I have issues with therapists coming to daycare depending on how and what they do and what the intended outcome is. The ones that come and work with the child but also include the other children so it just becomes a normal part of play work the best. Issues I have had with some is they needed to work one on one with the child so it either meant I had to take the other kids to the basement playroom and leave them upstairs which was my preferred or the therapist would ask to go downstairs so they could use a particular thing and while I let them it annoyed me.
What worked the best was to have the parent take time off and keep the child home on therapy days but then once every couple months the therapist would come to daycare and observe and work with the child here but it was then looking at ways to better encourage the child to interact with the group. That was when I could ask for help I needed. I was always free to give my questions to the mom so she could ask them at the next visit she had.
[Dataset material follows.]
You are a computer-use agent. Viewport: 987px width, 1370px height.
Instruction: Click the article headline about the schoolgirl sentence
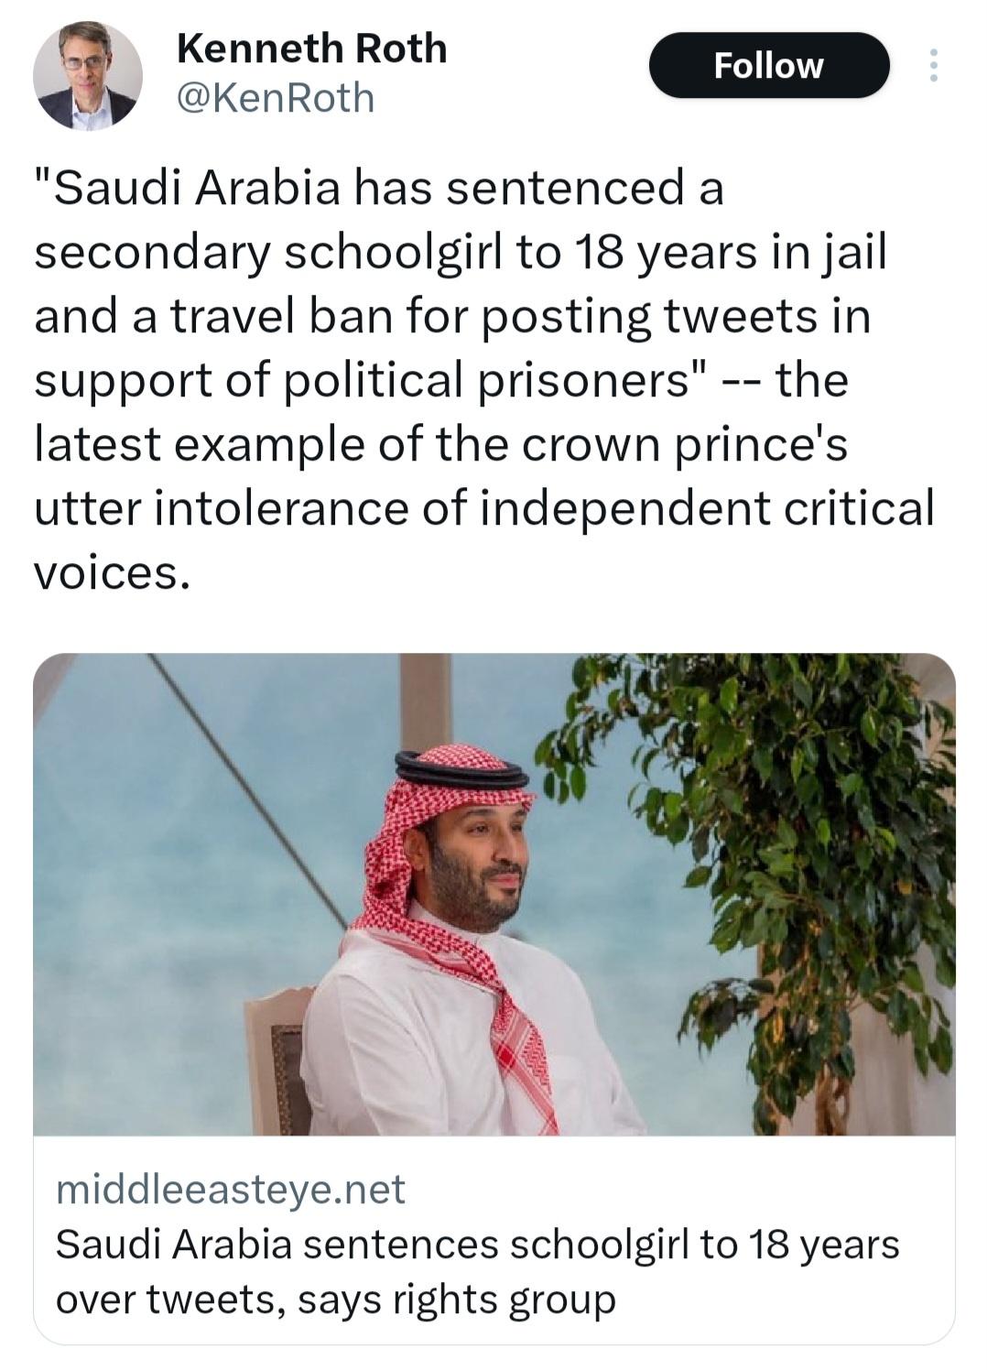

The other negative thing about the therapies is you have to consider the other children in care and if the frequency and duration of visits will impact the group and how negatively such as preventing a trip to the park on certain days so you are home when therapist comes, can she only come during naptime, etc.
Ask the mom about previous daycare experience, interviews, what the most common concerns of potential caregivers seems to be as you want to be sure you are considering all angles of the situation and making an informed choice for everyone.
I agree that when you agree to work with a family dealing with a less then ideal situation you do often get one of the best most grateful families ever. Be prepared for them to need some emotional support along the way because it won't be smooth sailing for sure but the difference you can make in this child's life in even a few short months could mean so much down the road. At the same time do not let guilt or empathy sway you into taking on the child if you think his needs could best be met in a different situation. That also does the child an immense service.